American multinational technology company

The following outline of Apple Inc. is a topical guide to the products, history, retail stores, corporate acquisitions, and personnel under the purview of the American multinational corporation.

Apple Inc. was founded as Apple Computer Company on April 1, 1976, to produce and market Steve Wozniak's Apple I personal computer.
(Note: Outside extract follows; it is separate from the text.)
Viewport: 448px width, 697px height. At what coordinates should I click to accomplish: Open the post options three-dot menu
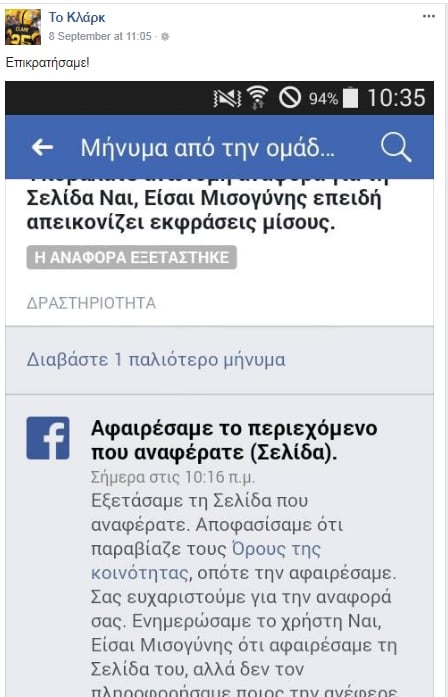pyautogui.click(x=428, y=16)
The company was incorporated by Wozniak and Steve Jobs in 1977. Apple became the first publicly traded U.S. company to be valued at over $1 trillion in August 2018, $2 trillion in August 2020, and at $3 trillion in January 2022. Since 2011, Apple has been the world's largest company by market capitalization except when Microsoft held the position between January and June 2024. As of March 2014, the company has 425 stores in 16 countries and an online store in 39 countries.

==Hardware==

=== Mac ===

Mac, a family of personal computers made by Apple:
- MacBook - notebook lineup
  - MacBook Neo - entry-level notebook
  - MacBook Air - thin, lightweight notebook
  - MacBook Pro - pro notebook
- iMac - all-in-one consumer desktop
- Mac Mini - small form factor desktop
- Mac Studio – small form factor desktop workstation

=== iPhone ===

Apple's smartphone:
- iPhone 17e – Apple's entry-level iPhone
- iPhone 16 – 2024's iPhone
- iPhone 17 – 2025's iPhone
- iPhone Air – a lightweight iPhone
- iPhone 18 Pro and Pro Max – high-end iPhones
- iPhone Duo – a foldable iPhone

=== iPad ===

Apple's tablet lineup:
- iPad – the name for Apple's entry-level iPads
- iPad Air – a more powerful, higher-end iPad
- iPad Mini – smaller iPad
- iPad Pro – pro iPad

=== Apple Watch ===

Apple's smartwatch lineup:

- Apple Watch SE – entry-level model
- Apple Watch Series – higher-end model
  - Apple Watch Nike – sports smartwatch
  - Apple Watch Hermès – fashion smartwatch
- Apple Watch Ultra – rugged model with longer battery

=== Apple Vision Pro ===

The Apple Vision Pro is a mixed-reality headset and spatial computer.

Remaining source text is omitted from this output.